FreeCADのFEM機能(Elmer)を使って誘導加熱の3Dシミュレーションを行っている際に、収束しない問題が発生することがあります。このような場合、いくつかの設定ミスや数値的な問題が原因となっている可能性があります。この記事では、FreeCADでの誘導加熱シミュレーションの収束問題を解決するための方法や注意点を解説します。
収束しない問題の一般的な原因
シミュレーションが収束しない主な原因は、設定ミスや物理的なパラメータの不整合にあります。特に、境界条件やメッシュ設定、Solverの選定、Joule Heatingの設定に問題がある場合、計算が収束しないことがよくあります。
以下の項目に関して確認することが、問題解決の第一歩となります。
1. 境界条件の確認
あなたが設定した境界条件は、シミュレーションが正しく収束するために重要な要素です。特に「ConstraintCurrentDensity」や「ConstraintElectrostaticPotential」、「ConstraintMagnetization」などの設定を見直すことが大切です。例えば、コイルに流れる電流密度や空気ボディの外側の電位設定が適切か、また、空気ボディの磁力がゼロに設定されていることがシミュレーションの安定性に影響します。
もし、これらの境界条件が不適切であれば、計算が収束しない原因となることがあります。再度、設定を見直し、物理的に意味がある値を設定してください。
2. メッシュ設定の見直し
メッシュはシミュレーション結果に大きな影響を与える要素です。現在、空気ボディ全体を最大5mmのメッシュサイズに設定していますが、このサイズが適切かどうか確認してください。メッシュが粗すぎると、計算が収束しにくくなる場合があります。より細かいメッシュを使用することで、精度が向上し、収束しやすくなることがあります。

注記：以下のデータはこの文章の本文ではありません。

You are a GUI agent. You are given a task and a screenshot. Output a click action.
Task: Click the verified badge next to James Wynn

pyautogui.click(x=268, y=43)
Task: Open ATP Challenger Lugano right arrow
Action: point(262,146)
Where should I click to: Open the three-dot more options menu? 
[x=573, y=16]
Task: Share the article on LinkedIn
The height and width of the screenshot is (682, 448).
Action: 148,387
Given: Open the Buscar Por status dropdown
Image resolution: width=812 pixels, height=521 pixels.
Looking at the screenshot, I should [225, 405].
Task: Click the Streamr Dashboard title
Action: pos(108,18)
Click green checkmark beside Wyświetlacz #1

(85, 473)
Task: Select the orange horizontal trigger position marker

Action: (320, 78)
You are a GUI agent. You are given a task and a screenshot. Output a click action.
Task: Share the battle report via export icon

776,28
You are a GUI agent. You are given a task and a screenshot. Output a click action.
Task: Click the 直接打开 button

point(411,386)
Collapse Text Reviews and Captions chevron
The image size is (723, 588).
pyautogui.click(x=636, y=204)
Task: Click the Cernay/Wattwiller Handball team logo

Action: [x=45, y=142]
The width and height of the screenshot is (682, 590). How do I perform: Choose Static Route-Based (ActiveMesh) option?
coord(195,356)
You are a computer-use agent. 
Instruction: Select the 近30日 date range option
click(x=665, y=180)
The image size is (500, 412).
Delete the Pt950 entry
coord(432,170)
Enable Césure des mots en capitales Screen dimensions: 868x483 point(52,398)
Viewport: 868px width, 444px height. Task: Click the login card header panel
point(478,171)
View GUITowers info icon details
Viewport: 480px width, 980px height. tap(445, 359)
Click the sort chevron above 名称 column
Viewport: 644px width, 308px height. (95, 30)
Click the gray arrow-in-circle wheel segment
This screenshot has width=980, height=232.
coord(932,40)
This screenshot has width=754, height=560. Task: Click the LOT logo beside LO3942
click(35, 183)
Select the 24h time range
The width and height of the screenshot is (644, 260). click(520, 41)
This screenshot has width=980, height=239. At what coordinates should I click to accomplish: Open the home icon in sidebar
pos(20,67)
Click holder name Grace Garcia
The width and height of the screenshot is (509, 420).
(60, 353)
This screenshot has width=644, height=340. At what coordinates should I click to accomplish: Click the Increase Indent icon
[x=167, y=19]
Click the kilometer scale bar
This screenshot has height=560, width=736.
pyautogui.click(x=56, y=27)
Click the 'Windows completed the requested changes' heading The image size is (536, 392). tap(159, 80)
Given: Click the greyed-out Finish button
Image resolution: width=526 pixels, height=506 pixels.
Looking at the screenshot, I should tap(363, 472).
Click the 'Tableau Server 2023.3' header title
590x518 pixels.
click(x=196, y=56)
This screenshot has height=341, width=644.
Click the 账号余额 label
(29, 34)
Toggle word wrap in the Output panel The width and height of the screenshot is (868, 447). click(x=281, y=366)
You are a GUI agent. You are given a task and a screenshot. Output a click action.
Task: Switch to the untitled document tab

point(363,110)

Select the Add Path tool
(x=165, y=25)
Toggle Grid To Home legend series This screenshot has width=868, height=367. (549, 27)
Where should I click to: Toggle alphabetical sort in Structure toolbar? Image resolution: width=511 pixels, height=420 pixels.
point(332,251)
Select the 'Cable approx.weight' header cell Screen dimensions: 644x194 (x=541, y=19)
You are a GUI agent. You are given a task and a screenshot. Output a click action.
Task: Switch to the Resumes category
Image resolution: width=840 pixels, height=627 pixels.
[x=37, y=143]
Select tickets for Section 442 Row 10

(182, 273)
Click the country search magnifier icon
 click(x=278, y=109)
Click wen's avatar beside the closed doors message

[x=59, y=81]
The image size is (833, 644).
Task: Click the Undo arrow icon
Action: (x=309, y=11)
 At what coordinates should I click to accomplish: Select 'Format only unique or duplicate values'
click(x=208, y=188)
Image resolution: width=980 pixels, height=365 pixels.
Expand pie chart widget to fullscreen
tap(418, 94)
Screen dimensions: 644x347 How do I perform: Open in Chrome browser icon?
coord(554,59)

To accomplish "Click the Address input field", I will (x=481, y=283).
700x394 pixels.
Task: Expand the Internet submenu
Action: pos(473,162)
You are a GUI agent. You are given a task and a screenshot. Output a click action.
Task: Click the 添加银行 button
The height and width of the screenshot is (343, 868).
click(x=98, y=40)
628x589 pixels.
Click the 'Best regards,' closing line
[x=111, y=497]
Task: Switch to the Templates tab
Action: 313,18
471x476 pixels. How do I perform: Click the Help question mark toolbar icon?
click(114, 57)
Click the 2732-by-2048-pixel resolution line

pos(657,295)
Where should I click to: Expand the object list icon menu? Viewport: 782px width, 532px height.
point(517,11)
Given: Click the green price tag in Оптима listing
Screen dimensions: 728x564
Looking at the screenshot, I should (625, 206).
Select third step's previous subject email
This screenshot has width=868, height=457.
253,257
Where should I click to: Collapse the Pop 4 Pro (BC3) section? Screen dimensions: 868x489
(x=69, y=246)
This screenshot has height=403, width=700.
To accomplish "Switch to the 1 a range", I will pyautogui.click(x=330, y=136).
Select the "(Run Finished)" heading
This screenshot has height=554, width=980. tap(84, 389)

また、メッシュの品質も重要です。メッシュが不整合であったり、細かすぎる場合に数値的不安定が発生することがあります。適切なメッシュを選ぶことで、シミュレーションの収束を促進できます。
3. SolverとJoule Heatingの設定確認
Solver設定も収束に大きく影響します。Magneto Dynamicのソルバー設定が正しいか確認し、Joule HeatingがTrueに設定されていることもチェックしてください。Joule Heatingの設定は、電流による加熱効果を正しくシミュレートするために重要です。もし、Joule Heatingの設定が不適切であると、加熱の影響が正しく反映されず、計算が収束しないことがあります。
さらに、Solverのパラメータ(例えば、最大反復回数や収束条件)を見直して、より安定した結果を得られるように設定を調整してください。
4. 数値解法の調整
数値解法に関する調整が必要な場合もあります。特に、非線形解析や複雑な境界条件を持つシミュレーションでは、数値的な安定性を確保するためにSolverの設定を調整する必要がある場合があります。これには、収束基準や反復回数の設定、または収束アルゴリズムの変更などが含まれます。
数値解法に関する設定を見直し、安定した解が得られるように調整してください。
まとめ
FreeCADのFEM機能を使用した誘導加熱のシミュレーションが収束しない場合、境界条件、メッシュ設定、Solverの設定、Joule Heatingの設定など、さまざまな要因が考えられます。これらを一つ一つ確認し、設定を見直すことで、シミュレーションの収束問題を解決することができます。また、数値解法の設定やメッシュの品質も重要なポイントです。適切な設定を行うことで、より正確なシミュレーション結果を得ることができるでしょう。